Locate the line containing "Screen dimensions: 439x739" in the material below. Copy that line and all following lines through the end exactly, omitting any pictures.

╔══

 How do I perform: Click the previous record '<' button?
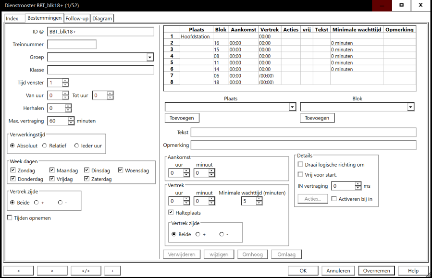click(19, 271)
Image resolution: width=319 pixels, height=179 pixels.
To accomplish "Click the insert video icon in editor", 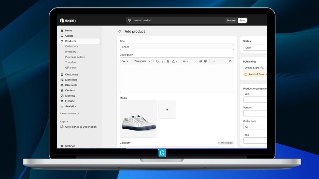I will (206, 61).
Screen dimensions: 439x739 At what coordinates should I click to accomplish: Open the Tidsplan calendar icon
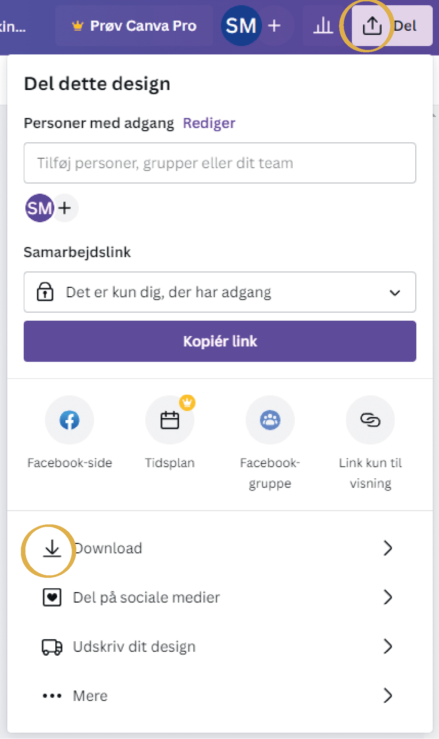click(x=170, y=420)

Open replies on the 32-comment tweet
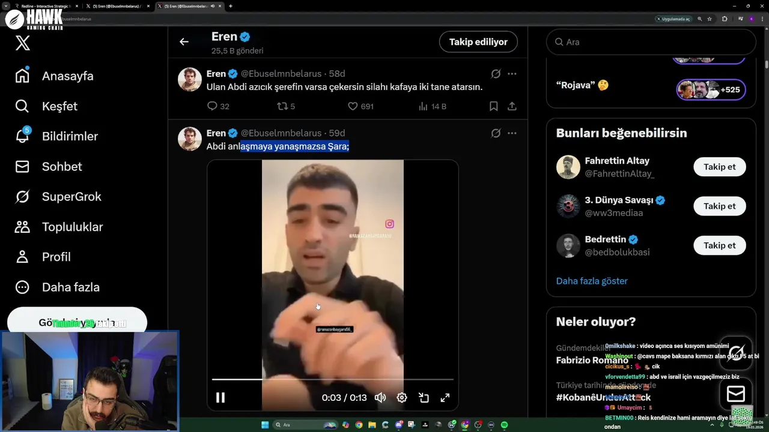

╚══

▶ _Solution to the problem_:
Screen dimensions: 439x739 At what coordinates should I click to accomplish: Open the Tidsplan calendar icon
click(x=170, y=420)

Open replies on the 32-comment tweet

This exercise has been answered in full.